Cognitive Dissonance: Types, Social Experiment

Cognitive dissonance is a psychological phenomenon that states the condition of an individual in turmoil. Such a state appears when there are two conflicts contradicting each other in mind. The conflicts can either be actions that are opposite to your beliefs or against what you perceive as your attitude. A person going through cognitive dissonance would identify a logical inconsistency between the conflicting thoughts. In this paper, we shall discuss a personal experience that can be interpreted in terms of cognitive dissonance. We shall identify the type of dissonance experienced. Moreover, we shall also describe a social experiment to elucidate the conflicts experienced.

We experience cognitive dissonance in our everyday life. Sometimes we do not even recognize the feeling we go through. My personal experience which clearly fits the definition of cognitive dissonance is one I had with my peers at college. In a society, we associate with the other members on the basis of bondage and expectations. I believe when we are clearly aware of all the facts and the basis of the relationships then we make it our firm belief to keep our beliefs very strong. A friend of mine shared her plans that were about to be laid by her for her success at work. She told me her secrets based on our bondage. This was my strong belief to keep her secrets hidden and not to tell anyone else about it. But due to the fear of lagging behind, I revealed her plans to one of my colleagues. My action against my belief had put me in a state of cognitive dissonance.

I had certain options that clanked my mind the first time when I was about to reveal her secrets to a colleague. At first, I valued the bondage by thinking I should value her trust and should not share this with the third party. Soon another thought clanked my mind that I should be practical enough to handle the situation. In this way, I thought of my integrity and put forward the idea of revealing my friend’s secret. This was the cognitive dissonance experienced at the very first level. My act of revealing her secrets to someone else is the second conflicting cognition. I sometimes try to justify my action by explaining to myself that it was for my own benefits and self-esteem but somewhere I know that I have acted against my belief. My action against my belief is the decrease in dissonance. Later on, after few weeks I experienced repentances within me that I went against my belief.

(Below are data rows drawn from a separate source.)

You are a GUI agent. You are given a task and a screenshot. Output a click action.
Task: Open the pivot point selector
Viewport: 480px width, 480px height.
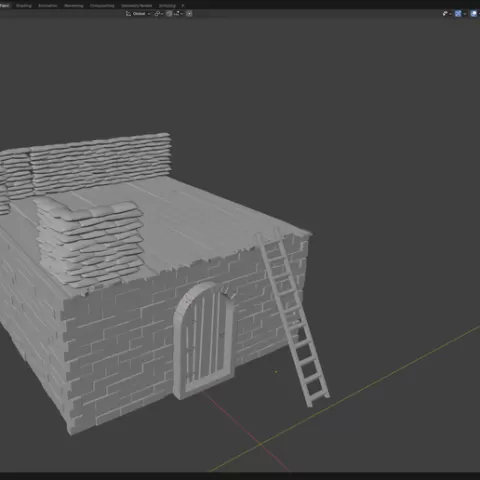point(159,14)
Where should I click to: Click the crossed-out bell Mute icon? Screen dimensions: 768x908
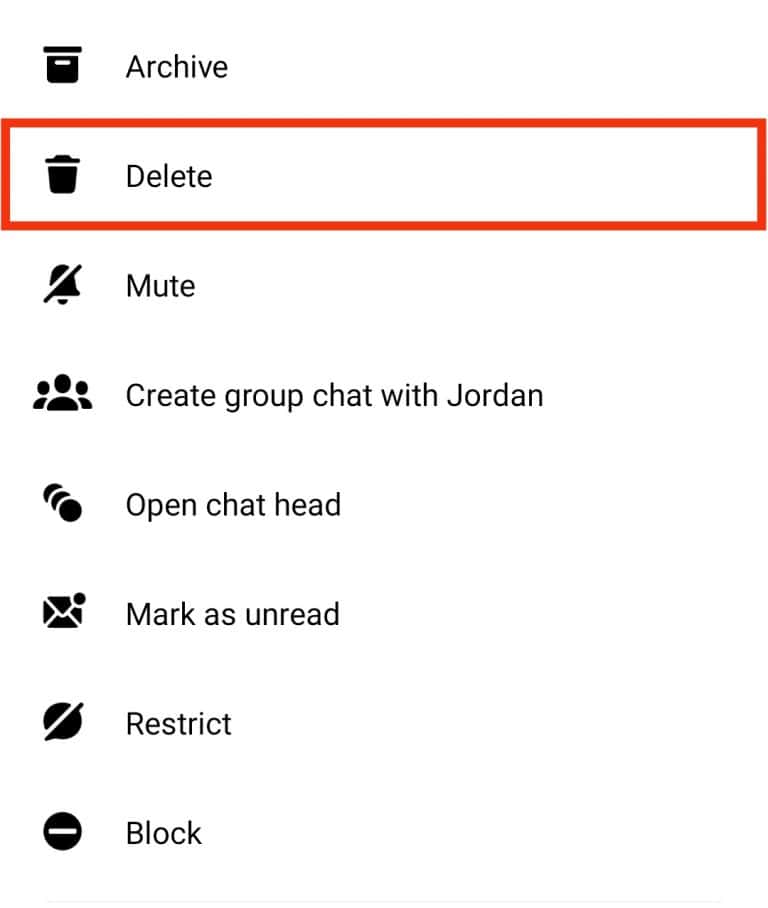[x=62, y=285]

The strength of the dissonance is always too strong that it takes your change your way either in positive attribute or negative attribute. The kind of dissonance experienced by me is choice justification. The negative arousal which I have been through was reduced by the justification of the choice. Therefore, there is a linkage between negative arousal and choice justification (Aronson, Wilson & Akert, 2006).

Festinger and Carlsmith’s experiment is closest to my experience of doing against my belief. In this experiment, students were asked to participate in an experiment that was boring. But they were told that the experiment was interesting. These students had to rate the experiment positively against their will. But soon when the experiment’s mechanism became easy to understand for students then they began to make a positive view regarding the experiment (Aronson, Wilson, & Akert, 2006).

Hence on the basis of the personal experience and a brief description of cognitive dissonance, we can conclude that Cognitive dissonance can be reduced through the addition of cognition into the contradicting cognitions.

Reference list

Aronson, E., Wilson, T. & Akert, R. (2006). Study Guide for Social Psychology. New Jersey: Prentice Hall.